The book, AVIATION LAWS: Cases, Laws, and Related Sources, fills a gap in legal literature. It is directed to both practicing lawyers and to law students. The book introduces all the major areas of air law: International air law regime, crimes involving aircraft, economic regulation of domestic and international air carriage, litigation management, domestic and international liability regimes, governmental immunity from liability, airport law, airline travel restrictions, airport law, insurance, NTSB accident investigation, aircraft financing, FAA regulation of air safety, and airline labor relations. These subjects are presented not only in explanatory text, but also in cases and related source materials. The most important texts are annexed.

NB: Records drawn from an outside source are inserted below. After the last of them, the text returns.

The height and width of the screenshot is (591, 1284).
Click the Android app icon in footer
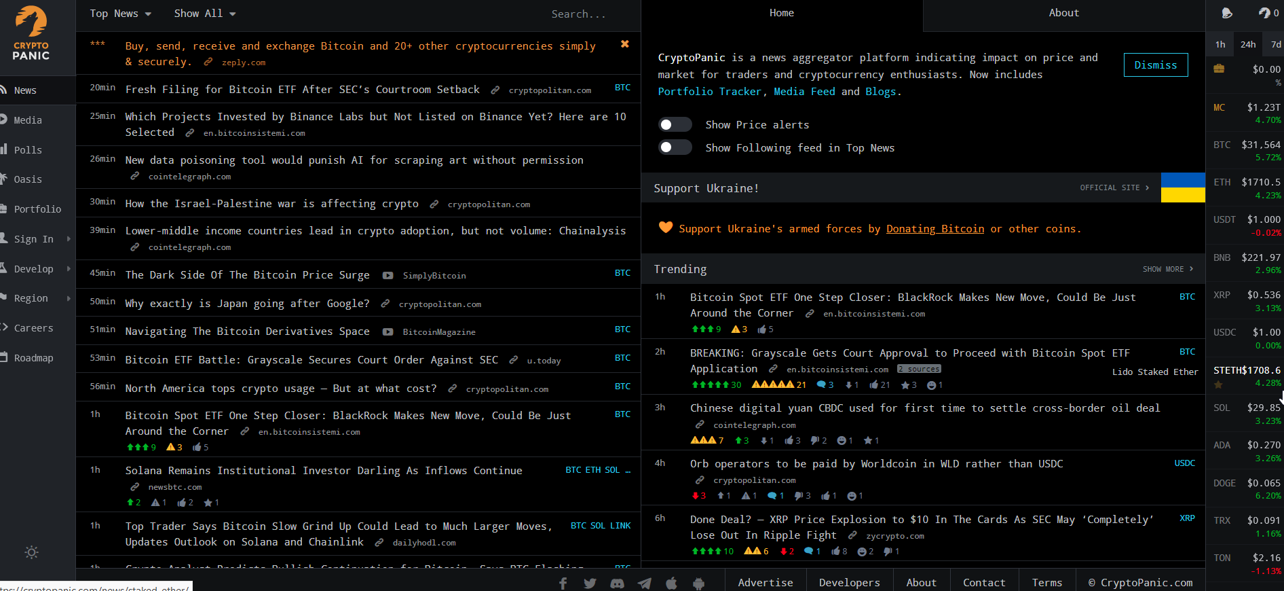pyautogui.click(x=698, y=583)
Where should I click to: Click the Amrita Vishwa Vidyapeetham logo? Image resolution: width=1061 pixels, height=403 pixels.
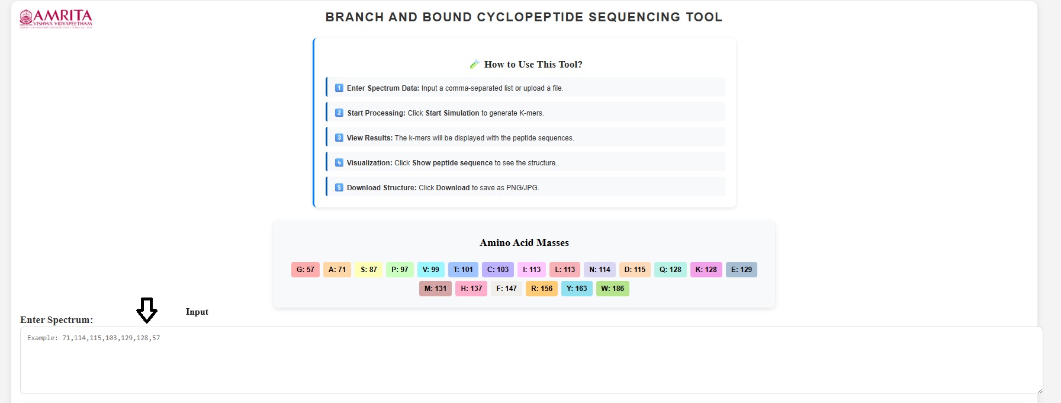coord(56,19)
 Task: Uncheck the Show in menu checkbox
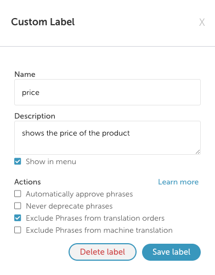coord(18,161)
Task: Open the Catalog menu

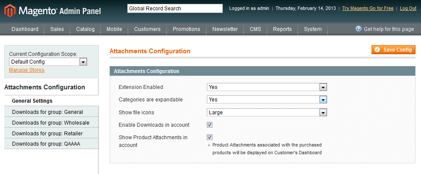Action: 85,29
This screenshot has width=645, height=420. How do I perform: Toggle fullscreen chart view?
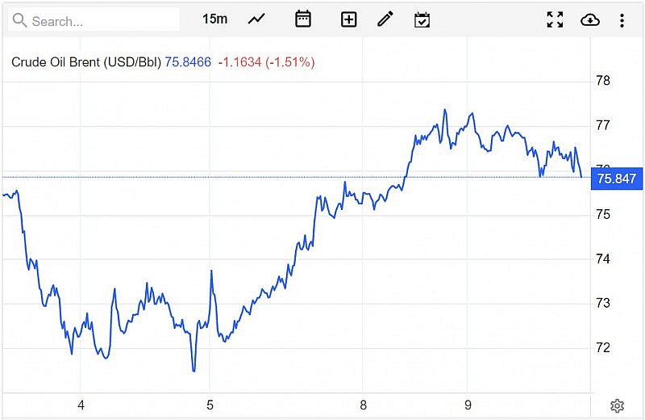pyautogui.click(x=555, y=19)
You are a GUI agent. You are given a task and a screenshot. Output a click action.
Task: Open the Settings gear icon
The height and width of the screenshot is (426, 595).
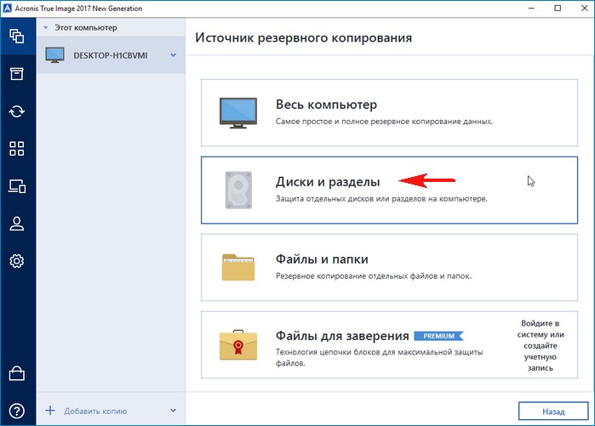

The authors, Professors Larsen and Gillick, have regularly taught the course in Air Law at Georgetown University Law Center for more than 30 years. They have long time hands-on experience at the Department of Transportation and in private practice. Professor Sweeney, John D. Calamari Distinguished Professor of Law, has taught the course at Fordham University Law School for 30 years. He also has extensive transportation practice background.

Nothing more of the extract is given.